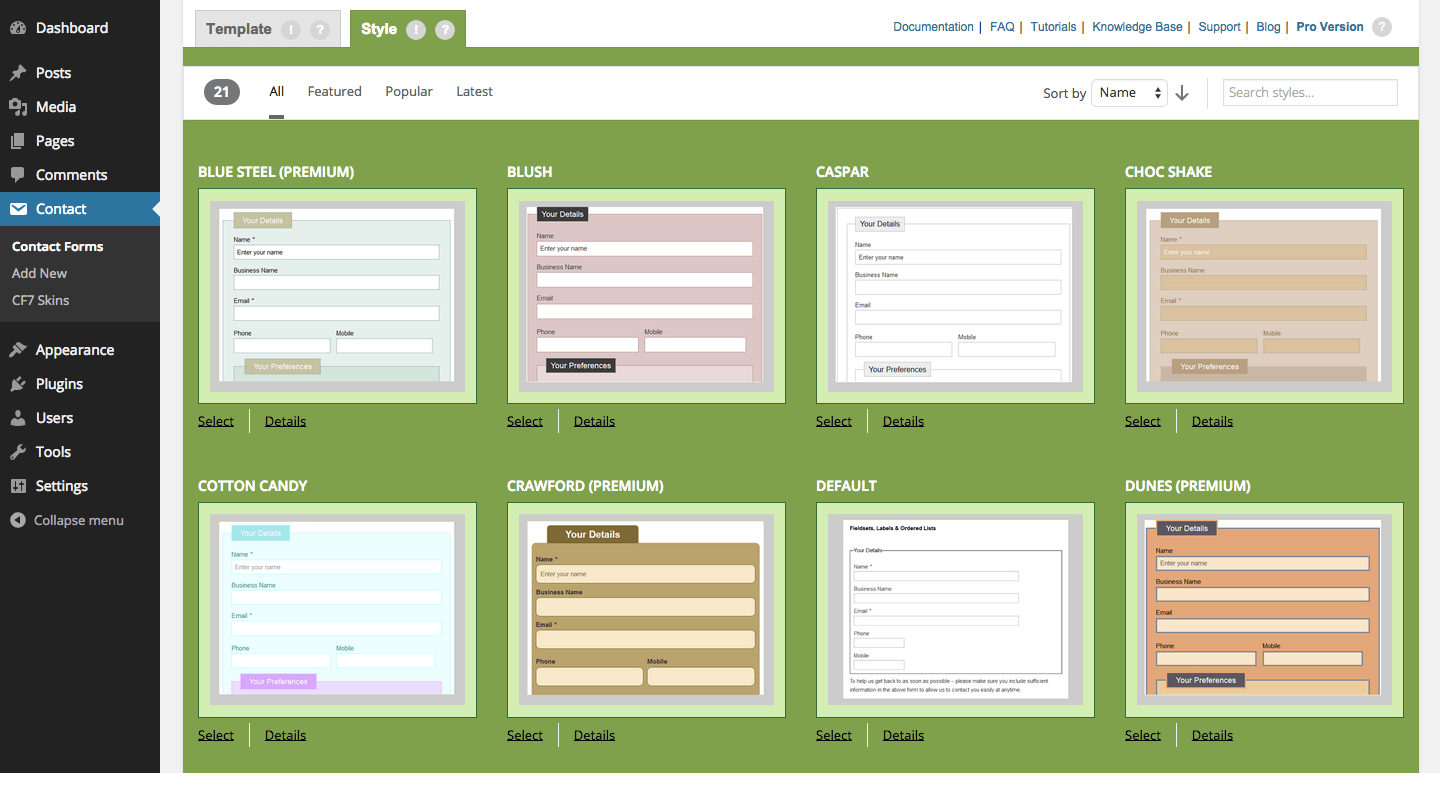Screen dimensions: 1440x799
Task: Reverse sort order with the arrow icon
Action: tap(1182, 93)
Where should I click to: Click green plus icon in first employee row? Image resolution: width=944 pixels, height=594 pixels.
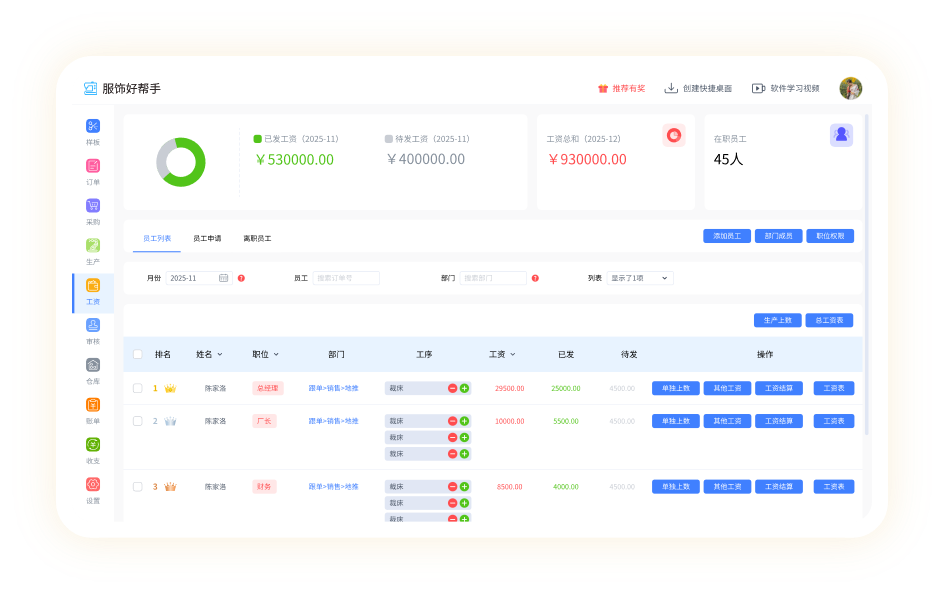click(x=464, y=388)
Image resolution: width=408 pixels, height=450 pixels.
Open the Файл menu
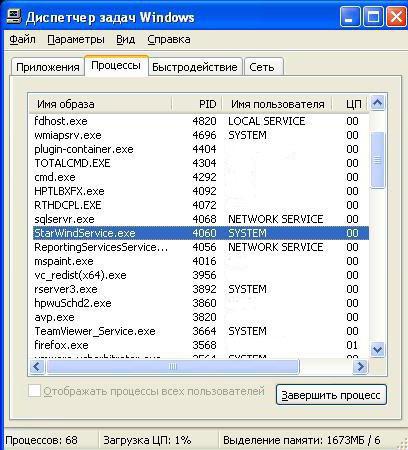[x=22, y=39]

[Task brief]:
Starting at the line that contains "Where should I", transcribe each line through the last one of the entries above, exactly and without pictures.

[Completed task]:
Where should I click to: Click green plus icon in first employee row? Image resolution: width=944 pixels, height=594 pixels.
click(x=464, y=388)
Image resolution: width=408 pixels, height=450 pixels.
Open the Файл menu
[x=22, y=39]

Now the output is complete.